# Records provided

<<<<

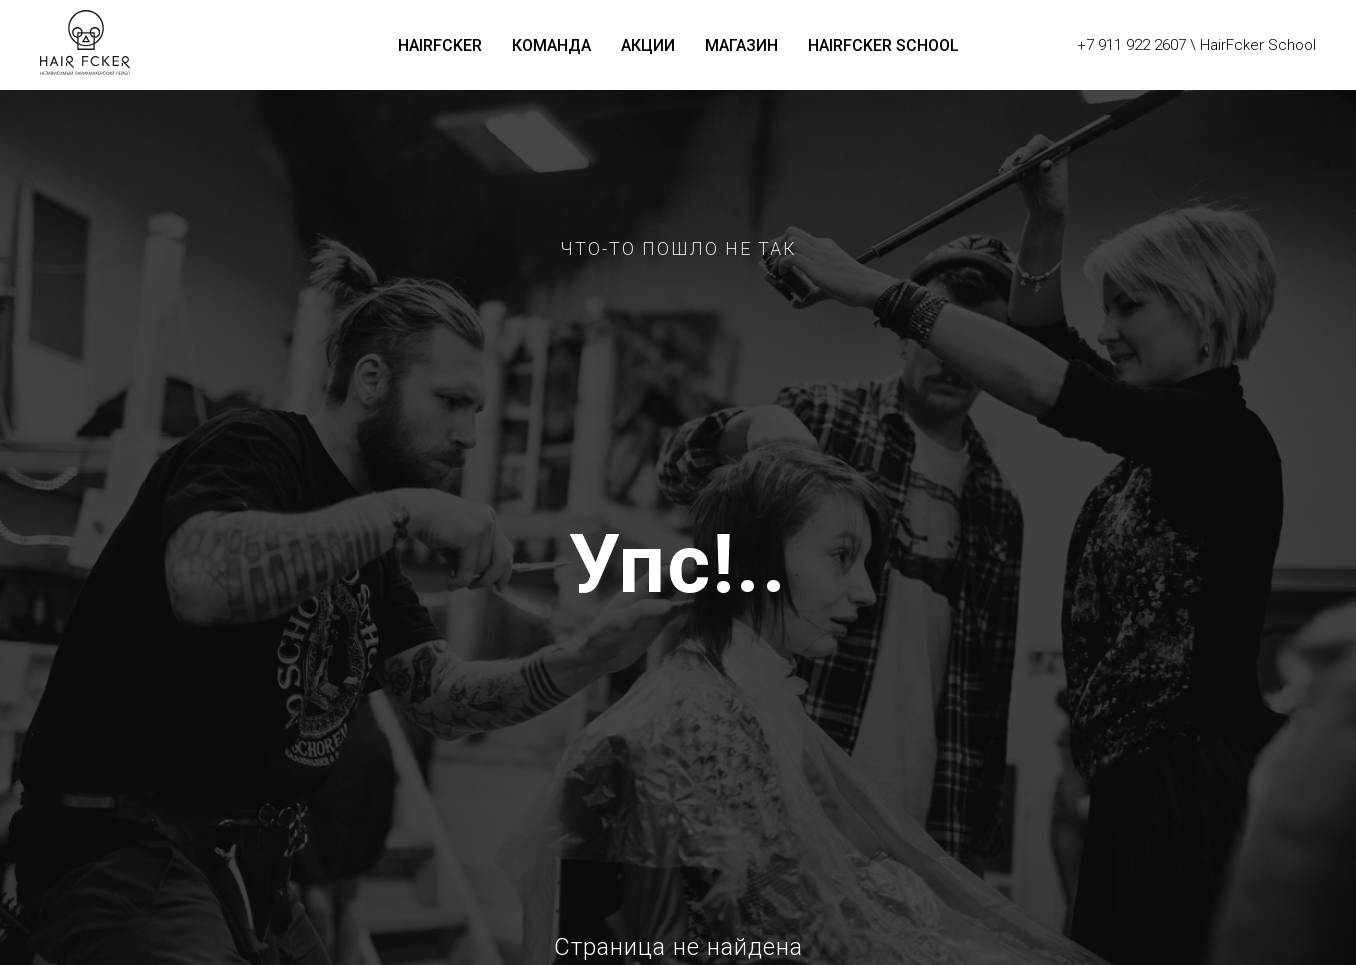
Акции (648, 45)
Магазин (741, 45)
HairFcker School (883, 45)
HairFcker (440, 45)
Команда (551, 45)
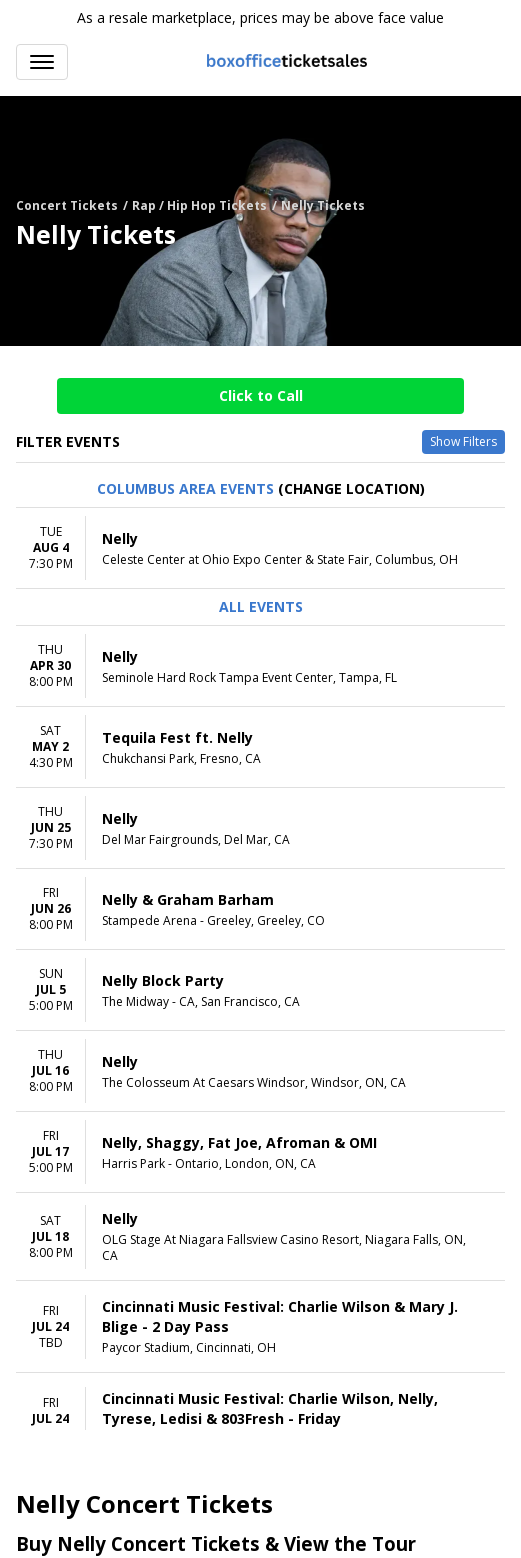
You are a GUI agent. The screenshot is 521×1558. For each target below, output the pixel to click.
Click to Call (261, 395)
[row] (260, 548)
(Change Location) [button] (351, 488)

>>>>

# Work required
Rewrite all of the items above, replacing "Location" with "Address" and keeping everything else the same, and leave out the pictures.

# Exercise result
Акции (648, 45)
Магазин (741, 45)
HairFcker School (883, 45)
HairFcker (440, 45)
Команда (551, 45)
You are a GUI agent. The screenshot is 521×1558. For each target below, output the pixel to click.
Click to Call (261, 395)
[row] (260, 548)
(Change Address) [button] (351, 488)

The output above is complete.